[Data records]

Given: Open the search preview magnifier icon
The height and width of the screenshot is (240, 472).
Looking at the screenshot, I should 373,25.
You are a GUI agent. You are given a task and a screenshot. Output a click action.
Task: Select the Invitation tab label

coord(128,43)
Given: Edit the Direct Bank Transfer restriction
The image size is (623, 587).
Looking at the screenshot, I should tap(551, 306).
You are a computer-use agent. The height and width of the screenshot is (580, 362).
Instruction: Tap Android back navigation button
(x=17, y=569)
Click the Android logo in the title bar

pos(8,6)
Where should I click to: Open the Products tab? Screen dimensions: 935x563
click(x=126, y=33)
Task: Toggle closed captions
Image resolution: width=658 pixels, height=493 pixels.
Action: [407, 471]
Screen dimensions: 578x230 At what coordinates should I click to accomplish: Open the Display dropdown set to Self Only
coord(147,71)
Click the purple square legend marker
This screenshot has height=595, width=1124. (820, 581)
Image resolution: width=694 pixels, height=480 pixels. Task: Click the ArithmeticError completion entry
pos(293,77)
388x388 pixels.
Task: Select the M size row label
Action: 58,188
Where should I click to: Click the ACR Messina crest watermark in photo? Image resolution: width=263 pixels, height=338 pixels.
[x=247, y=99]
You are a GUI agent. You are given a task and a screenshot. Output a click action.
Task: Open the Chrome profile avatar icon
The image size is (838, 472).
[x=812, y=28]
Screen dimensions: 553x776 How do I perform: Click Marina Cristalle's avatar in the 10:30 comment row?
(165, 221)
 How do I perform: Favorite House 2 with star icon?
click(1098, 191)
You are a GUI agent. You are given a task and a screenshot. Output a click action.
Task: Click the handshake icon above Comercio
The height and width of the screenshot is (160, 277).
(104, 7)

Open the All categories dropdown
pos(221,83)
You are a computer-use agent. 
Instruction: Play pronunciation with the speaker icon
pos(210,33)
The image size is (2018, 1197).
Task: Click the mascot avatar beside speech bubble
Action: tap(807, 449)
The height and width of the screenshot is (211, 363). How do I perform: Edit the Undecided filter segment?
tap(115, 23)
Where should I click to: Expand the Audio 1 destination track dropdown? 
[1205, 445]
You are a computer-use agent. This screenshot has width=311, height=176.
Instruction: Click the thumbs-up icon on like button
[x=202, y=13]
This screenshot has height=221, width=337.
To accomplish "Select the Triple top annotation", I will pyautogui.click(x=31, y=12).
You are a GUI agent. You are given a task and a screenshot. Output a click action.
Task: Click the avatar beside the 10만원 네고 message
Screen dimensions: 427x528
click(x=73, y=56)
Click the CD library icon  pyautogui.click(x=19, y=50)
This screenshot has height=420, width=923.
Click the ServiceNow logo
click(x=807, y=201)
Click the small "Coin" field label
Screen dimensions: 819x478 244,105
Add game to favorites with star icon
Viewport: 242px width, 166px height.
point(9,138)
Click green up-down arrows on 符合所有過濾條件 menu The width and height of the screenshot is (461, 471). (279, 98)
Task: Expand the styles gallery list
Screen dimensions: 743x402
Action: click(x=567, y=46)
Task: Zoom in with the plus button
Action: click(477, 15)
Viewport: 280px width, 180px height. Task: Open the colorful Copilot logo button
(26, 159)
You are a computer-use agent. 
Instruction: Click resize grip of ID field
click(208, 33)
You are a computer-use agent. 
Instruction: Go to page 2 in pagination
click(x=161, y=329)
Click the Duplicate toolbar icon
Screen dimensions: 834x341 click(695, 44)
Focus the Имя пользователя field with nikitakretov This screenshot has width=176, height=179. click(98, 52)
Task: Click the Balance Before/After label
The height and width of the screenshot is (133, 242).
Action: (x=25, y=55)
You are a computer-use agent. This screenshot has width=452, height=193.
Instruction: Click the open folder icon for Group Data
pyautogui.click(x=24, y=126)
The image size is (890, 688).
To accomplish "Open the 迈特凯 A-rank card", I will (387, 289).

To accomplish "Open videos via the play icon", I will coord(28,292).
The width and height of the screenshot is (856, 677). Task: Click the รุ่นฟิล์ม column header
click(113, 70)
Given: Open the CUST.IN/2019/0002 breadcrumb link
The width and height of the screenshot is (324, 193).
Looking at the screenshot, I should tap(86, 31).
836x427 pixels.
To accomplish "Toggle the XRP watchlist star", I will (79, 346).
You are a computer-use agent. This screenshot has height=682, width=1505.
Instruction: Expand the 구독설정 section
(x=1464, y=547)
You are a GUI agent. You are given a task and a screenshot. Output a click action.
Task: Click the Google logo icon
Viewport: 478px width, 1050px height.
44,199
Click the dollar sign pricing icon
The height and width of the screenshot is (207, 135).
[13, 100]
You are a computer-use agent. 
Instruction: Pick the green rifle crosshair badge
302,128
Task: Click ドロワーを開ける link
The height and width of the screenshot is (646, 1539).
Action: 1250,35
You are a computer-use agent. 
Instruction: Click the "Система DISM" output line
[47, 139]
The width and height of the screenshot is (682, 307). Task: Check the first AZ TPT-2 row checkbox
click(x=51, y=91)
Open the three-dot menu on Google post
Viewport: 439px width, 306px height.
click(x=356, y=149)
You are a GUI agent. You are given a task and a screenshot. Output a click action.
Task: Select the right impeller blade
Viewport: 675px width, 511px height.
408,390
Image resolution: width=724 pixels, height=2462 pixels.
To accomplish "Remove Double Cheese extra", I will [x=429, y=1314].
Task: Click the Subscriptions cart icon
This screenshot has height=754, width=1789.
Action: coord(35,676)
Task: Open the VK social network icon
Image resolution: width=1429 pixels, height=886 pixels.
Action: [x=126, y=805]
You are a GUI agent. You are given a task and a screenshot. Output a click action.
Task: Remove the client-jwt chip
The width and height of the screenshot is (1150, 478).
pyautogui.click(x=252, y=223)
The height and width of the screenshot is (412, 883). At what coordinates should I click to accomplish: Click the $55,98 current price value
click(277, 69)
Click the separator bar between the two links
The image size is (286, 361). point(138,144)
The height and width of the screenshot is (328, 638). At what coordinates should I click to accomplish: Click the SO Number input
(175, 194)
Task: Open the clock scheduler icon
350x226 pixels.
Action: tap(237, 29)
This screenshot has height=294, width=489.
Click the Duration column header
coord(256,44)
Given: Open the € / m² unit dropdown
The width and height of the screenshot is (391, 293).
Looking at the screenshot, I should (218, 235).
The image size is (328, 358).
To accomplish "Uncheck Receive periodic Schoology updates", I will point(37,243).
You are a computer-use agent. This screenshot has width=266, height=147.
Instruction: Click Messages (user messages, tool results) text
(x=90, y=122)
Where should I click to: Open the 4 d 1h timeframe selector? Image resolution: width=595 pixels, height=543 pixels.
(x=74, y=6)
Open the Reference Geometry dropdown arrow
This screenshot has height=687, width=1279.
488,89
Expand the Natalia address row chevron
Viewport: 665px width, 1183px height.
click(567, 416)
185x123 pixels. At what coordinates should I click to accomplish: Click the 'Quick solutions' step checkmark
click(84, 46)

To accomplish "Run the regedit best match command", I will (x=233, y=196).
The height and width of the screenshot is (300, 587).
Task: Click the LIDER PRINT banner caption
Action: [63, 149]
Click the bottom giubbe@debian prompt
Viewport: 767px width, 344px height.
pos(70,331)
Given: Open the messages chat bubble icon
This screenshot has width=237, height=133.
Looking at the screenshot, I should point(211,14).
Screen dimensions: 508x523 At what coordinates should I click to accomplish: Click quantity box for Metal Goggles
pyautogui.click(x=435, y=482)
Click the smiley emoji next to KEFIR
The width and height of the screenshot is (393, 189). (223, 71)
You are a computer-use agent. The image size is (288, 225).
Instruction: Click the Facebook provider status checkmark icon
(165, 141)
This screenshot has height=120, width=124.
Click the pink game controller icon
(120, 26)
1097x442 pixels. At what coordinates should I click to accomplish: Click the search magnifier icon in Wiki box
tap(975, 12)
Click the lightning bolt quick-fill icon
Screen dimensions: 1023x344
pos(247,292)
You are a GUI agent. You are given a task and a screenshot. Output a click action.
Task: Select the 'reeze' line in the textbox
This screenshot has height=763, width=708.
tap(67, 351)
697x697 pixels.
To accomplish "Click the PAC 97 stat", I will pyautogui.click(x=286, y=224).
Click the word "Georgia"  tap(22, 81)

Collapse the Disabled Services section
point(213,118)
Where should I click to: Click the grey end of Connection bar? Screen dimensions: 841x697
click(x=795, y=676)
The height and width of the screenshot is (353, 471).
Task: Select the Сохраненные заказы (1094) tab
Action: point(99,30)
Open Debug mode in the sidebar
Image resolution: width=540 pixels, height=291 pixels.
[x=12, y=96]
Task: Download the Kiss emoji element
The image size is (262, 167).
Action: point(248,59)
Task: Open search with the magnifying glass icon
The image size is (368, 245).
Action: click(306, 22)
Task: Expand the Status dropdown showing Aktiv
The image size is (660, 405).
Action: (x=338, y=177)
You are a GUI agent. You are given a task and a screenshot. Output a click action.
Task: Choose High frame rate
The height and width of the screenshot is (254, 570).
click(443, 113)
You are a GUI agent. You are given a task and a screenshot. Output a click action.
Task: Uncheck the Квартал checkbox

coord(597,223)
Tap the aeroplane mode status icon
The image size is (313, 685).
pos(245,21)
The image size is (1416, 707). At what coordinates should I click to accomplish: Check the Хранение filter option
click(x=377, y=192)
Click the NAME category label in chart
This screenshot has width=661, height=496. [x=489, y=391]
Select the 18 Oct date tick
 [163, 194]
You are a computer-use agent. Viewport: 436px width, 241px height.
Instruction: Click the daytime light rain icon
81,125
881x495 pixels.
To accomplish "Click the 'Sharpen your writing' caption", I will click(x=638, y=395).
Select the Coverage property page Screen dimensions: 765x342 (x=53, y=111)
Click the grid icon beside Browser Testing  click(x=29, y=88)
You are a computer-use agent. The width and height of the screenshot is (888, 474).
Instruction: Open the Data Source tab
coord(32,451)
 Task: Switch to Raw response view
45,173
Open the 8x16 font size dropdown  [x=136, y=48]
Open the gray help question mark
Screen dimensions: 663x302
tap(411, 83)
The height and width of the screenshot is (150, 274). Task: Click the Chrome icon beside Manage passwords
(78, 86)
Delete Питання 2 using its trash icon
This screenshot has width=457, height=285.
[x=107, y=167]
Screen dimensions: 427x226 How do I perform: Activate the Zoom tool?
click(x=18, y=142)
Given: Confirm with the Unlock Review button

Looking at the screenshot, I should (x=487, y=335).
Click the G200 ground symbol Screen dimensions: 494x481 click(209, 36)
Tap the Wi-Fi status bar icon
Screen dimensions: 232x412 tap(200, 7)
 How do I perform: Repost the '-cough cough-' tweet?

[/Data records]

→ Task description: Check each line of the material for the word "Remove". Copy the ones that have it.

→ Task result:
To accomplish "Remove Double Cheese extra", I will [x=429, y=1314].
Task: Remove the client-jwt chip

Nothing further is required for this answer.